A linha narrativa é entrecortada, e essa sinopse não é exatamente o resumo correto para o filme. Não há resumo correto para o filme. Partindo de algumas situações desencadeadoras de tensão e conflito, o roteiro vai se montando, de forma caótica e alucinada, assim como o mundo que representa. É importante ressaltar que Gilliam é um diretor-autor dos mais genuínos, que imprimem sua visão de cinema em cada fotograma, que possuem suas marcas registradas, inconfundíveis – sua obsessão por visuais estranhos, sua inventividade alucinada, aqui mais presentes do que nunca.  Antes desse, o diretor fazia parte do (espetacular) grupo de comédia Monty Python, dirigindo dois de seus filmes e cuidando das psicodélicas vinhetas animadas de seu programa de TV, mas é aqui em Brazil ele se encontra no auge da criatividade. Os devaneios de Lowry são belíssimos, com o personagem alado, metido dentro de uma armadura, que voa pelo céu límpido e escancara o contraste com a cidade imunda. Nas cenas “reais” impera um clima-retrô futurista interessantíssimo, onde todos usam ternos tipicamente cinquentistas e caminham por entre cenários cyberpunks dignos de William Gibson, recheados de maquinário estragado e fumaça. É uma ficção científica (com alguns curiosos toques de noir, em dados momentos) que funciona como uma fábula - a despeito do humor frenético e negro herdado dos tempos de Python - triste e escura. A odisséia de Lowry é tortuosa, uma legítima comédia de erros, onde opressão gera opressão e cada uma das tentativas de fuga e mudança se vêem esmagadas. Em seu íntimo, ele voa por sobre uma planície verdejante, recendendo à liberdade, mas que logo que se desfigura com o surgimento dos poeirentos arranha-céus impessoais, brotados do chão. O final é desolado e desolador: não há fuga possível, não há modos de escapar. Exceto pelo Brazil.

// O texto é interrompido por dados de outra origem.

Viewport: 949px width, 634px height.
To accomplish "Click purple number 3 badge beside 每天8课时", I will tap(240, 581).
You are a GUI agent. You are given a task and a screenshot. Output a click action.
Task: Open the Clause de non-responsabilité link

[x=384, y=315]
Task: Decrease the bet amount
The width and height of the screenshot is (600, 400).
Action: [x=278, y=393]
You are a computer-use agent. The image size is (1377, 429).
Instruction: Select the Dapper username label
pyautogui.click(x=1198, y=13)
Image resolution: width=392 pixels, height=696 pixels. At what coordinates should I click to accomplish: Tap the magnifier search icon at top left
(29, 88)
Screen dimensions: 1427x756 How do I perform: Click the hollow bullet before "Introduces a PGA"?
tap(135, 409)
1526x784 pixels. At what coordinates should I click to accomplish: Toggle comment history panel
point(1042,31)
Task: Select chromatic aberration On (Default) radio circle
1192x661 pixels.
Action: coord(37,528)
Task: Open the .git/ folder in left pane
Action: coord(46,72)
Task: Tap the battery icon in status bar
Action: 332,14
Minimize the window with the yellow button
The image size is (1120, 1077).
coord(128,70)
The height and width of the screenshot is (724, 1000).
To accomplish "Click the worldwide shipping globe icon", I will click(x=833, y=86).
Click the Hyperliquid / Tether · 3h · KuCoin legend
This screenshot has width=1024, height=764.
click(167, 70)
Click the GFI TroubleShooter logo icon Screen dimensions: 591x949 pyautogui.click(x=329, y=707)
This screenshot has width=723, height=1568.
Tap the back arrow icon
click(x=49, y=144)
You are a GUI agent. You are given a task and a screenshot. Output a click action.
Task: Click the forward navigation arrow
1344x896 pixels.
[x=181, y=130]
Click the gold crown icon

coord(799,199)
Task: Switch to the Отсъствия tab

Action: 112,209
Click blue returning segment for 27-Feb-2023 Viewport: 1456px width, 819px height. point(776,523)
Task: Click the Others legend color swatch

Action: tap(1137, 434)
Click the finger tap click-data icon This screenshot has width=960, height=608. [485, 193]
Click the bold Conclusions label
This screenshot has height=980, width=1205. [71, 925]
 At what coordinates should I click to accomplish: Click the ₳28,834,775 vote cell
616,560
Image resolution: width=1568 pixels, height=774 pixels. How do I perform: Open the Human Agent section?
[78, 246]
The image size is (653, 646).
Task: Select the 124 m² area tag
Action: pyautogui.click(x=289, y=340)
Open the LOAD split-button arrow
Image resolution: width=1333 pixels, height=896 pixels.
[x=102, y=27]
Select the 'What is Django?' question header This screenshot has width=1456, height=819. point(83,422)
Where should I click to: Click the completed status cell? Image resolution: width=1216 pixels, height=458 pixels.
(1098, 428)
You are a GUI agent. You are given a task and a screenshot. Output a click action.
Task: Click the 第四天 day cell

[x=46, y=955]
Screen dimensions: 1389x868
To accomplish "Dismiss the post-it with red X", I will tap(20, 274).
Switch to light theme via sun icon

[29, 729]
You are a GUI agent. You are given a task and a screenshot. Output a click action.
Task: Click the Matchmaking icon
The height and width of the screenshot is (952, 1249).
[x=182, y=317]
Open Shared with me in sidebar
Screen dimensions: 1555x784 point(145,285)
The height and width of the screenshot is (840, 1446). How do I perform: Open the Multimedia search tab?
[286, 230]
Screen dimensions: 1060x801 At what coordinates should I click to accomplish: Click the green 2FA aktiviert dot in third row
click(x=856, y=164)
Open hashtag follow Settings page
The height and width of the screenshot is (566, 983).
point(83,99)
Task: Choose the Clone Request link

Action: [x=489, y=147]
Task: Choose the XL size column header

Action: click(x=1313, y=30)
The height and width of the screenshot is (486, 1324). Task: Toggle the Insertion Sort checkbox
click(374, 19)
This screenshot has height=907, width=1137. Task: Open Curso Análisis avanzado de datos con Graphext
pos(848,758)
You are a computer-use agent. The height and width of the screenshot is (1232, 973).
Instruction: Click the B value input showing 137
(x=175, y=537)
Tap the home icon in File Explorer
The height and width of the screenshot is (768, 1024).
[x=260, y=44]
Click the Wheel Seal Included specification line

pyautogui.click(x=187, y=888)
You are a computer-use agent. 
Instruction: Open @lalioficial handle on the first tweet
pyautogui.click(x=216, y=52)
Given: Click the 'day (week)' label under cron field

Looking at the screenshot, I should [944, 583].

E isso nos trás de volta à música de Barroso. Ela, em uma série de variações, compõe quase toda trilha-sonora do longa, sendo tocado mais lenta, assoviada pelos personagens, tendo algumas notas tocadas esparsamente. A letra adaptada para o inglês transforma a exaltação do brasil brasileiro, de mulatos izoneiros, em uma música de amor, onde o eu-lírico rememora uma paixão vivida nessa terra longínqua, cada vez mais borrada pelo tempo e pela distância. Ele lembra do beijo embaixo da lua, a última fagulha de emoção que experimentou e diz, mais que isso, promete que um dia voltará aquela terra, mesmo que já velho, apenas para estar no lugar onde pode viver de verdade, ao menos uma vez. Durante uma existência oprimida e melancólica, a lembrança de um sentimento e a existência de um paraíso idílico é o que impele à frente, o que dá força para seguir, acreditando que um dia se alcançará de novo esse breve momento onde a chama se acendeu. Esse lugar pode já nem existir, ou estar deformado dentro da memória, pois como disse Proust, o escritor da passagem do tempo: “Os lugares que conhecemos não pertencem sequer ao mundo do espaço, onde os situamos para maior facilidade [...]; a recordação de uma certa imagem não é mais que a saudade de um determinado instante”. Mas não adianta. Se acredita nessa fuga futura pois é só isso que pode manter o corpo vivo. O Brazil de Lowry são os campos abertos de sua mente. Não importa se fisicamente ou mentalmente, lá ele está.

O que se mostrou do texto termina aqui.